BEGIN Material supplied
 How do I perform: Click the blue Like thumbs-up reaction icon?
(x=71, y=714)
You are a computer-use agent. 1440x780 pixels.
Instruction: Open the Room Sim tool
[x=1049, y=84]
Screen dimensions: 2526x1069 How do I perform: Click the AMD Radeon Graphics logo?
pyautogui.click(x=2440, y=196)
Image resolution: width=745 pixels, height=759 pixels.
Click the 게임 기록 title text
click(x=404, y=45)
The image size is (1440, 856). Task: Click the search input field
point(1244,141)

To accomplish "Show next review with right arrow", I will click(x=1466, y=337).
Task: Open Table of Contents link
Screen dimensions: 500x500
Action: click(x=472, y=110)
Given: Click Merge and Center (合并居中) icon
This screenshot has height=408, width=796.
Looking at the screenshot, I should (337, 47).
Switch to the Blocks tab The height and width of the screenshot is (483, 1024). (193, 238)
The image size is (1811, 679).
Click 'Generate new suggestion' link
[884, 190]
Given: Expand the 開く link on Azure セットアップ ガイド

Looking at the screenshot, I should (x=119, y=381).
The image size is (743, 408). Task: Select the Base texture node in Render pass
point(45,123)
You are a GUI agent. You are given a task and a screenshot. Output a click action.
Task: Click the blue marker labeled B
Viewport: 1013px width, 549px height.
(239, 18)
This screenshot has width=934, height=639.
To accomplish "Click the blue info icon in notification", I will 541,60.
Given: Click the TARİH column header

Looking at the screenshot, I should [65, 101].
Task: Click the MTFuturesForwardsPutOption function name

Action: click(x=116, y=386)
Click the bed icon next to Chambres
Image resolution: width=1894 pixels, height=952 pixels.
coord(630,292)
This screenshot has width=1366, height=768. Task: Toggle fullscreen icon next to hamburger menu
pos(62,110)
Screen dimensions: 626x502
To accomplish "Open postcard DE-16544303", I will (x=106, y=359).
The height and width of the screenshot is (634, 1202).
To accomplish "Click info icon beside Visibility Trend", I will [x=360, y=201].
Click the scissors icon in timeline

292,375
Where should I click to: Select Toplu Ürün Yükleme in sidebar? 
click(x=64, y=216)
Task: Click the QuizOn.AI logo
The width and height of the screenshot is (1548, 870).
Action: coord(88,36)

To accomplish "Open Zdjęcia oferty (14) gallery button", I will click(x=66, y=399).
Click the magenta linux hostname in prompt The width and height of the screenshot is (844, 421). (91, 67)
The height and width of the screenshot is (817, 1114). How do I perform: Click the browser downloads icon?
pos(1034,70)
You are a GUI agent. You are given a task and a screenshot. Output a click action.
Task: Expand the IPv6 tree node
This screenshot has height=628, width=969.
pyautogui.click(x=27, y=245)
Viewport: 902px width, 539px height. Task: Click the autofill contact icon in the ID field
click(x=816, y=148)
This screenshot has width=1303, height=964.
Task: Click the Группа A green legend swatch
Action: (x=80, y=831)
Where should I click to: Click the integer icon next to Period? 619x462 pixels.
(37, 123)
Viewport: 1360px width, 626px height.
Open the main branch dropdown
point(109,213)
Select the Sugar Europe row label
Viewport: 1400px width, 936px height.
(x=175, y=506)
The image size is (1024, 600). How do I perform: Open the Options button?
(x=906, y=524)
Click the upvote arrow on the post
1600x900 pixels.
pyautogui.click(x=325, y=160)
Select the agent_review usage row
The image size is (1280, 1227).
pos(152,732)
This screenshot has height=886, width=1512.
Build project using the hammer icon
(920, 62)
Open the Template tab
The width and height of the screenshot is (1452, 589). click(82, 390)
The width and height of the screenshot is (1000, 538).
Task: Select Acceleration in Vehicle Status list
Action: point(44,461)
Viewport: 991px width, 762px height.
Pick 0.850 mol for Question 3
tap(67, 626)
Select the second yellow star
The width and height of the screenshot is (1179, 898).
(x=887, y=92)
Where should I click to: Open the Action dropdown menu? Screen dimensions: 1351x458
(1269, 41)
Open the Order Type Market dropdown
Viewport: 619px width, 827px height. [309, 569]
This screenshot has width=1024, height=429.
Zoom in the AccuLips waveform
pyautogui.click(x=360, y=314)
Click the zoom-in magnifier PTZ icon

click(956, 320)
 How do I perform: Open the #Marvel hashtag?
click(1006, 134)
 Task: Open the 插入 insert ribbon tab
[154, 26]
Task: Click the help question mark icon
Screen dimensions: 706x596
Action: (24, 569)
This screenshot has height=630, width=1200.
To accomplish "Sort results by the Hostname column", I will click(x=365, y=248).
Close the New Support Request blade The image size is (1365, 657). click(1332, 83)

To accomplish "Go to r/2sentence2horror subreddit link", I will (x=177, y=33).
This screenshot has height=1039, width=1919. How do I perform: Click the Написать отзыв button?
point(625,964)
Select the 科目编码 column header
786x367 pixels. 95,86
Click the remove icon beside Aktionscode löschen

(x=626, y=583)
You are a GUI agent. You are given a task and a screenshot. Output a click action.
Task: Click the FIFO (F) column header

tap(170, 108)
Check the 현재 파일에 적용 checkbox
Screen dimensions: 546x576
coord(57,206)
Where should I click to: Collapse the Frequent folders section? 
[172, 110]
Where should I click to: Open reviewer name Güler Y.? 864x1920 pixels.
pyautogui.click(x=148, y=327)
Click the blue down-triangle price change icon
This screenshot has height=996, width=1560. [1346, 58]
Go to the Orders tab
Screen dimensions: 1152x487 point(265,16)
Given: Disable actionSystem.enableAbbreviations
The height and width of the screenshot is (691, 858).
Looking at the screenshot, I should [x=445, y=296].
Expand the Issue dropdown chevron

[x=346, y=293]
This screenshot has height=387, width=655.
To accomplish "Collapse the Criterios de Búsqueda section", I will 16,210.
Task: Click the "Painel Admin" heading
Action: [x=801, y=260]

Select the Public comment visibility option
END Material supplied
[Exercise instructions] Exactly as they appear above, set down all of the records once more.

[Exercise response]
 How do I perform: Click the blue Like thumbs-up reaction icon?
(x=71, y=714)
You are a computer-use agent. 1440x780 pixels.
Instruction: Open the Room Sim tool
[x=1049, y=84]
Screen dimensions: 2526x1069 How do I perform: Click the AMD Radeon Graphics logo?
pyautogui.click(x=2440, y=196)
Image resolution: width=745 pixels, height=759 pixels.
Click the 게임 기록 title text
click(x=404, y=45)
The image size is (1440, 856). Task: Click the search input field
point(1244,141)

To accomplish "Show next review with right arrow", I will click(x=1466, y=337).
Task: Open Table of Contents link
Screen dimensions: 500x500
Action: click(x=472, y=110)
Given: Click Merge and Center (合并居中) icon
This screenshot has height=408, width=796.
Looking at the screenshot, I should (337, 47).
Switch to the Blocks tab The height and width of the screenshot is (483, 1024). (193, 238)
The image size is (1811, 679).
Click 'Generate new suggestion' link
[884, 190]
Given: Expand the 開く link on Azure セットアップ ガイド

Looking at the screenshot, I should (x=119, y=381).
The image size is (743, 408). Task: Select the Base texture node in Render pass
point(45,123)
You are a GUI agent. You are given a task and a screenshot. Output a click action.
Task: Click the blue marker labeled B
Viewport: 1013px width, 549px height.
(239, 18)
This screenshot has width=934, height=639.
To accomplish "Click the blue info icon in notification", I will 541,60.
Given: Click the TARİH column header

Looking at the screenshot, I should [65, 101].
Task: Click the MTFuturesForwardsPutOption function name

Action: click(x=116, y=386)
Click the bed icon next to Chambres
Image resolution: width=1894 pixels, height=952 pixels.
coord(630,292)
This screenshot has width=1366, height=768. Task: Toggle fullscreen icon next to hamburger menu
pos(62,110)
Screen dimensions: 626x502
To accomplish "Open postcard DE-16544303", I will (x=106, y=359).
The height and width of the screenshot is (634, 1202).
To accomplish "Click info icon beside Visibility Trend", I will [x=360, y=201].
Click the scissors icon in timeline

292,375
Where should I click to: Select Toplu Ürün Yükleme in sidebar? 
click(x=64, y=216)
Task: Click the QuizOn.AI logo
The width and height of the screenshot is (1548, 870).
Action: coord(88,36)

To accomplish "Open Zdjęcia oferty (14) gallery button", I will click(x=66, y=399).
Click the magenta linux hostname in prompt The width and height of the screenshot is (844, 421). (91, 67)
The height and width of the screenshot is (817, 1114). How do I perform: Click the browser downloads icon?
pos(1034,70)
You are a GUI agent. You are given a task and a screenshot. Output a click action.
Task: Expand the IPv6 tree node
This screenshot has height=628, width=969.
pyautogui.click(x=27, y=245)
Viewport: 902px width, 539px height. Task: Click the autofill contact icon in the ID field
click(x=816, y=148)
This screenshot has width=1303, height=964.
Task: Click the Группа A green legend swatch
Action: (x=80, y=831)
Where should I click to: Click the integer icon next to Period? 619x462 pixels.
(37, 123)
Viewport: 1360px width, 626px height.
Open the main branch dropdown
point(109,213)
Select the Sugar Europe row label
Viewport: 1400px width, 936px height.
(x=175, y=506)
The image size is (1024, 600). How do I perform: Open the Options button?
(x=906, y=524)
Click the upvote arrow on the post
1600x900 pixels.
pyautogui.click(x=325, y=160)
Select the agent_review usage row
The image size is (1280, 1227).
pos(152,732)
This screenshot has height=886, width=1512.
Build project using the hammer icon
(920, 62)
Open the Template tab
The width and height of the screenshot is (1452, 589). click(82, 390)
The width and height of the screenshot is (1000, 538).
Task: Select Acceleration in Vehicle Status list
Action: point(44,461)
Viewport: 991px width, 762px height.
Pick 0.850 mol for Question 3
tap(67, 626)
Select the second yellow star
The width and height of the screenshot is (1179, 898).
(x=887, y=92)
Where should I click to: Open the Action dropdown menu? Screen dimensions: 1351x458
(1269, 41)
Open the Order Type Market dropdown
Viewport: 619px width, 827px height. [309, 569]
This screenshot has width=1024, height=429.
Zoom in the AccuLips waveform
pyautogui.click(x=360, y=314)
Click the zoom-in magnifier PTZ icon

click(956, 320)
 How do I perform: Open the #Marvel hashtag?
click(1006, 134)
 Task: Open the 插入 insert ribbon tab
[154, 26]
Task: Click the help question mark icon
Screen dimensions: 706x596
Action: (24, 569)
This screenshot has height=630, width=1200.
To accomplish "Sort results by the Hostname column", I will click(x=365, y=248).
Close the New Support Request blade The image size is (1365, 657). click(1332, 83)

To accomplish "Go to r/2sentence2horror subreddit link", I will (x=177, y=33).
This screenshot has height=1039, width=1919. How do I perform: Click the Написать отзыв button?
point(625,964)
Select the 科目编码 column header
786x367 pixels. 95,86
Click the remove icon beside Aktionscode löschen

(x=626, y=583)
You are a GUI agent. You are given a task and a screenshot. Output a click action.
Task: Click the FIFO (F) column header

tap(170, 108)
Check the 현재 파일에 적용 checkbox
Screen dimensions: 546x576
coord(57,206)
Where should I click to: Collapse the Frequent folders section? 
[172, 110]
Where should I click to: Open reviewer name Güler Y.? 864x1920 pixels.
pyautogui.click(x=148, y=327)
Click the blue down-triangle price change icon
This screenshot has height=996, width=1560. [1346, 58]
Go to the Orders tab
Screen dimensions: 1152x487 point(265,16)
Given: Disable actionSystem.enableAbbreviations
The height and width of the screenshot is (691, 858).
Looking at the screenshot, I should [x=445, y=296].
Expand the Issue dropdown chevron

[x=346, y=293]
This screenshot has height=387, width=655.
To accomplish "Collapse the Criterios de Búsqueda section", I will 16,210.
Task: Click the "Painel Admin" heading
Action: [x=801, y=260]

Select the Public comment visibility option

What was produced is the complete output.